On appeal, the Appellants again argue Nationstar failed to prove the amounts owed in the final judgment, as the employee failed to present a total sum due in her testimony and the proposed judgment the employee referred to was not in evidence. As such, the Appellants contend the case should be reversed and remanded for involuntary dismissal. Nationstar admits that the full judgment amount is not supported in the record and urges this Court to recalculate the interest due on the note or remand for recalculation at the trial court.
A claim regarding the sufficiency of the evidence is reviewed for competent substantial evidence. Colson v. State Farm Bank, F.S.B., 183 So.3d 1038, 1040 (Fla. 2d DCA 2015).
The current case is analogous to Peuguero v. Bank of America, N .A., 169 So.3d 1198 (Fla. 4th DCA 2015). In that case, like here, “the only evidence of the amount of interest owed by Appellants came from the witness, who merely testified that the amount written on a proposed final judgment was correct.” Id. at 1203. The proposed judgment was not admitted into evidence and the payment history, though admitted, failed to account for the full interest awarded in the judgment. Id.
Nationstar was required to provide competent substantial evidence of its damages. The proposed judgment, alone, was insufficient, as a “document that was identified but never admitted into evidence as an exhibit is not competent evidence to support a judgment.” Id. (quoting Wolkoff v. Am. Home Mortg. Servicing, Inc., 153 So.3d 280, 281–82 (Fla. 2d DCA 2014)). The payment history introduced at trial supports the trial court's finding as to the principal amount owed on the loan, but does not appear to reflect the amount of interest in the judgment. Therefore, it is clear that Nationstar insufficiently proved its damages in this case.

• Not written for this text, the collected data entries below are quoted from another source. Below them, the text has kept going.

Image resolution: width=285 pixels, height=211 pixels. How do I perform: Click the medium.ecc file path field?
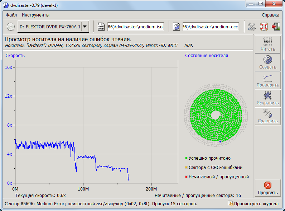pos(211,27)
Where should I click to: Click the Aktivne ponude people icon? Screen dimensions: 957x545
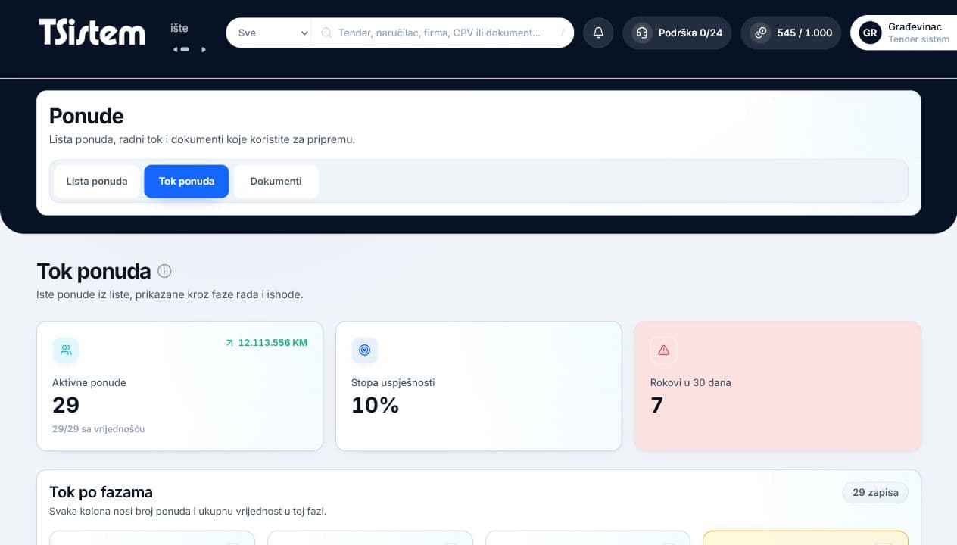pos(66,350)
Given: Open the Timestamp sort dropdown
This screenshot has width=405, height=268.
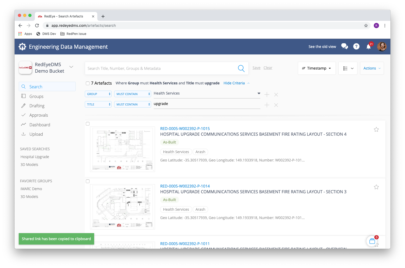Looking at the screenshot, I should click(317, 68).
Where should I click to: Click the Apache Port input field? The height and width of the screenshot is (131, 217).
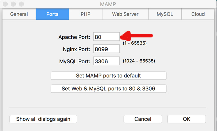pos(106,37)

When faced with plaintiffs that failed to prove damages in an initial foreclosure action, courts have remanded for either recalculation of damages or dismissal. Compare Peuguero, 169 So.3d at 1204 (remanding for recalculation), and Sas v. Fed. Nat'l Mortg. Ass'n, 112 So.3d 778, 780 (Fla. 2d DCA 2013) (same), with Wolkoff, 153 So.3d at 283 (remanding for dismissal). We discussed the rationale for different outcomes in Beauchamp v. Bank of New York, 150 So.3d 827 (Fla. 4th DCA 2014), noting that “in Sas, the plaintiff ‘submitted evidence of the amount of indebtedness through witness testimony,’ although that testimony was inadmissible hearsay, unlike the plaintiff in Wolkoff, who failed to offer any evidence at all—whether admissible or not.” Id. at 829 n. 2.

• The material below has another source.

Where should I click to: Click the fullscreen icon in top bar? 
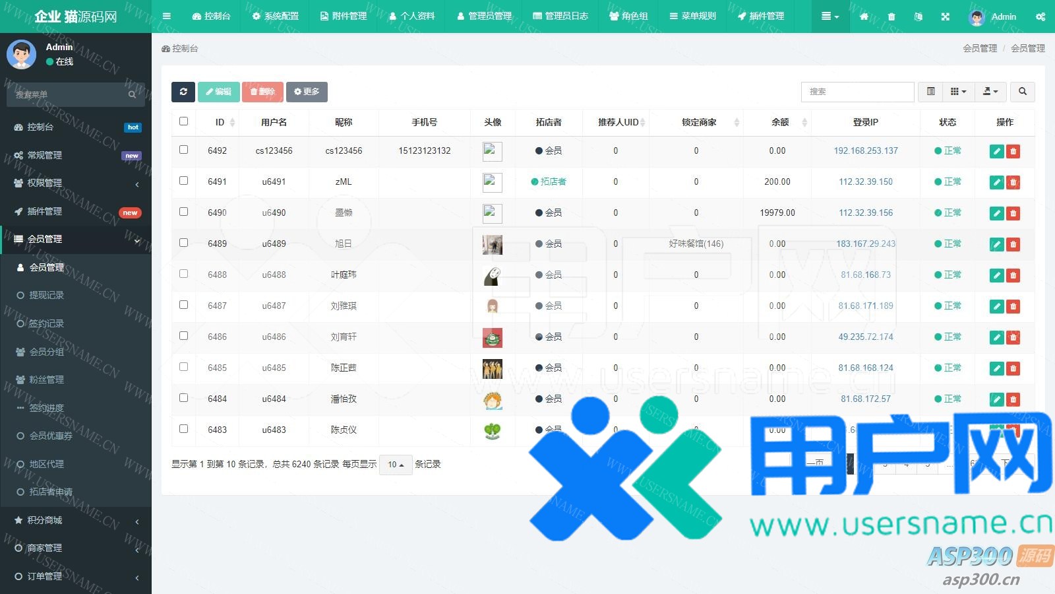coord(945,17)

In this case, Nationstar attempted to establish the amount of indebtedness through the testimony of its witness, but failed to admit one of the documents on which she relied. However, like the plaintiff in Peuguero, Nationstar admitted the loan payment history, which provides some evidence the trial court can use to support a judgment on the principal amount owed. Peuguero, 169 So.3d at 1204. Accordingly, “the proper remedy in this case is to remand for further proceedings to properly establish the damages owed.” Id.
The trial court erred in entering final judgment for an amount not supported by evidence in the record. We therefore reverse and remand for determination of the amounts owed.
Affirmed in part, reversed in part, and remanded.
GROSS and KLINGENSMITH, JJ, concur.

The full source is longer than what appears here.